PerformanceObserver longtask is supported in Chromium and Edge. The try/catch around .observe({ type: 'longtask' }) makes Firefox/Safari (no longtask entry type) silently no-op — they just keep WebGL with no watchdog.

Test plan

  • Normal load on Chrome desktop: WebGL initializes, watchdog installs, no false trips after 30s of normal use.
  • Force a long task during typing (e.g. for (let i=0;i<3;i++) { const t=performance.now(); while(performance.now()-t<250){} await new Promise(r=>setTimeout(r,1000)); } in DevTools console): after 3 stalls within 30s, the canvas renderer takes over silently and localStorage.codeman-webgl-disabled is set.
  • Reload: WebGL stays off, console logs the sticky-disable message.
  • ?webgl=force: sticky entry cleared, WebGL re-initializes.
  • After 7 days (or manually setting at to an old timestamp): sticky entry auto-clears on next load.
  • Firefox/Safari: WebGL stays on (no longtask entry type — guard silently no-ops).

🤖 Generated with Claude Code

The xterm WebGL renderer can stall the main thread for hundreds of ms
under GPU pressure (driver hiccup, integrated-GPU memory pressure,
hardware-accelerated browser layers contending for the GPU). Symptom:
the page becomes intermittently unresponsive and Chrome eventually
shows the "Page Unresponsive" dialog. Today the only mitigation is
?nowebgl, which the user has to remember and re-apply on every load.

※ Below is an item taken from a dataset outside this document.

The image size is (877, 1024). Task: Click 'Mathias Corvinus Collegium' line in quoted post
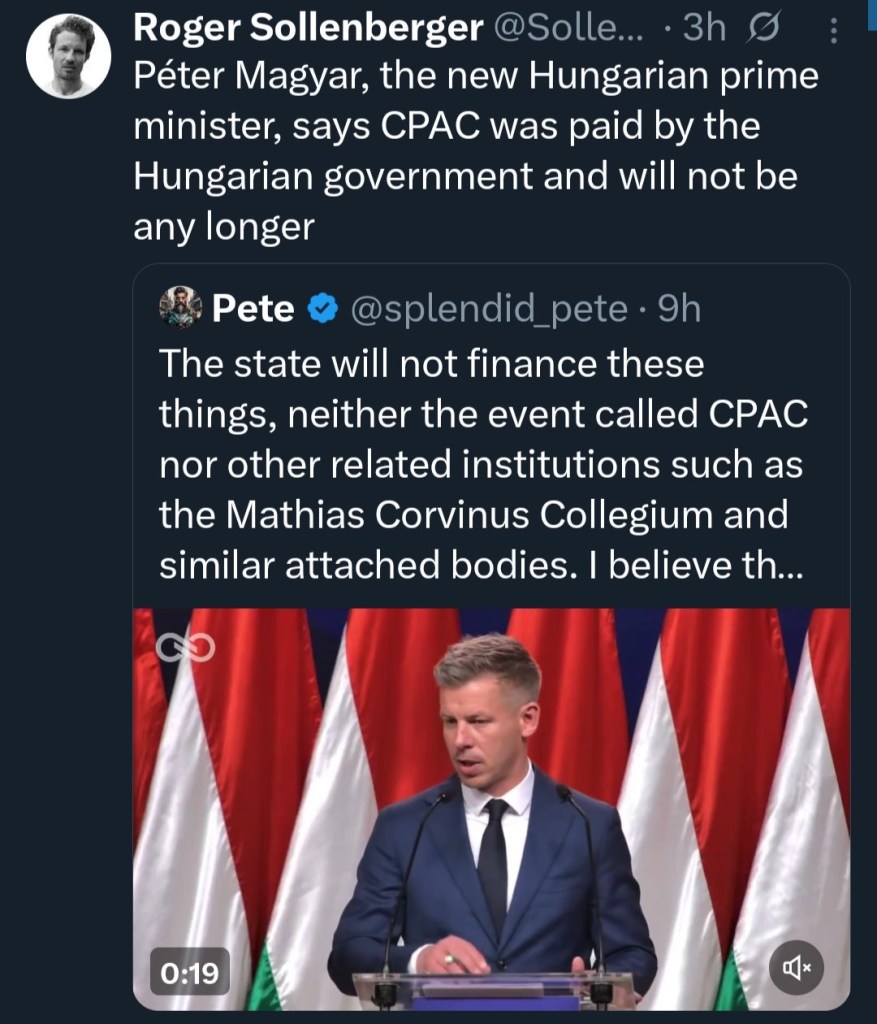coord(473,516)
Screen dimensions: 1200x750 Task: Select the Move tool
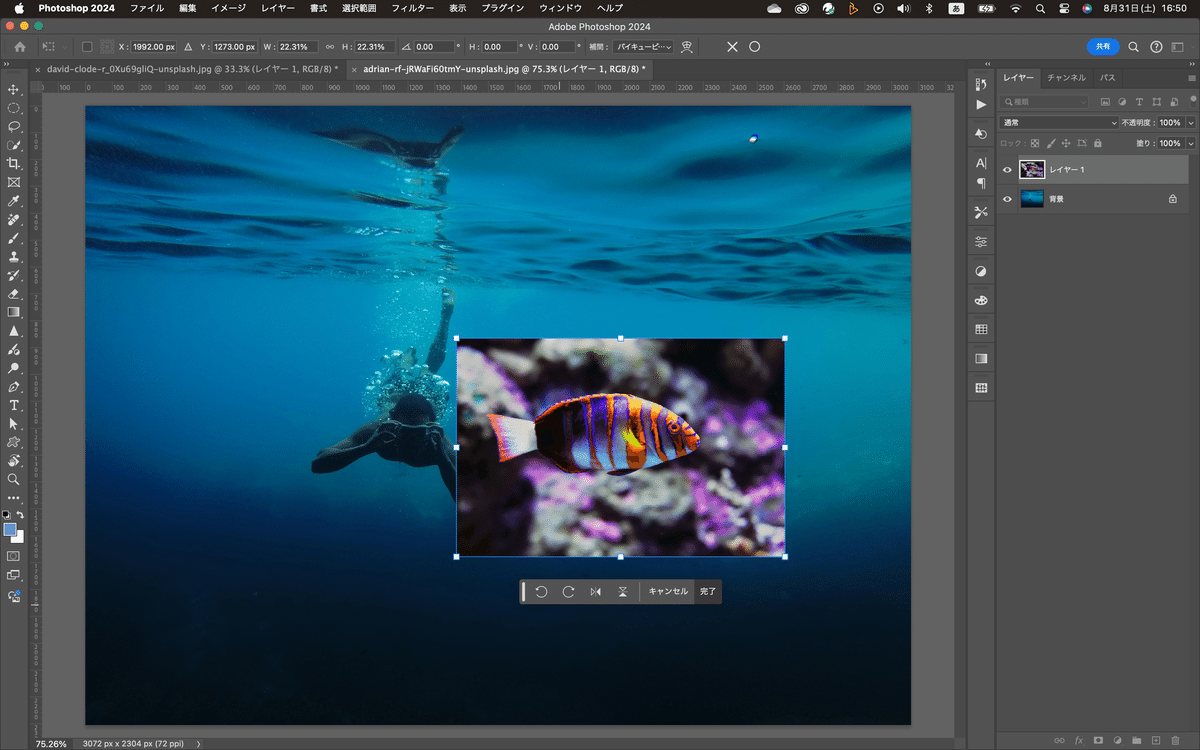[14, 89]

This patch installs a PerformanceObserver after WebGL init that
watches for sustained main-thread stalls and falls back to the DOM
renderer automatically:

- Threshold: 3 long tasks of >=200ms each within a 30-second window.
- 5-second grace period after init skips the noisy initial-load
  stalls so a slow first paint does not trip the guard.
- On trigger: dispose the WebGL addon, write a sticky disable to
  localStorage with a reason and timestamp, and refresh the terminal
  so the canvas renderer takes over without a page reload.
- Subsequent loads honor the sticky disable for 7 days, then auto-
  expire so users retry after a driver/Chrome update.
- Force re-enable any time with ?webgl=force (also clears the
  sticky entry).
- Existing ?nowebgl behaviour is unchanged.
- The same disable path is reused by the existing onContextLoss
  callback so a hard context loss also persists across reloads.

Files:
- src/web/public/app.js: _initWebGL onContextLoss now persists +
  schedules the watchdog; new _installWebGLLongTaskGuard and
  _disableWebGLSticky helpers.
- src/web/public/terminal-ui.js: WebGL init checks the sticky entry
  with 7-day expiry, honors ?webgl=force, threads sticky into
  skipWebGL alongside the existing mobile + ?nowebgl gates.

PerformanceObserver longtask is widely supported (Chromium, Edge);
the try/catch around .observe() makes Firefox/Safari (which lack the
longtask entry type) silently no-op and just keep WebGL.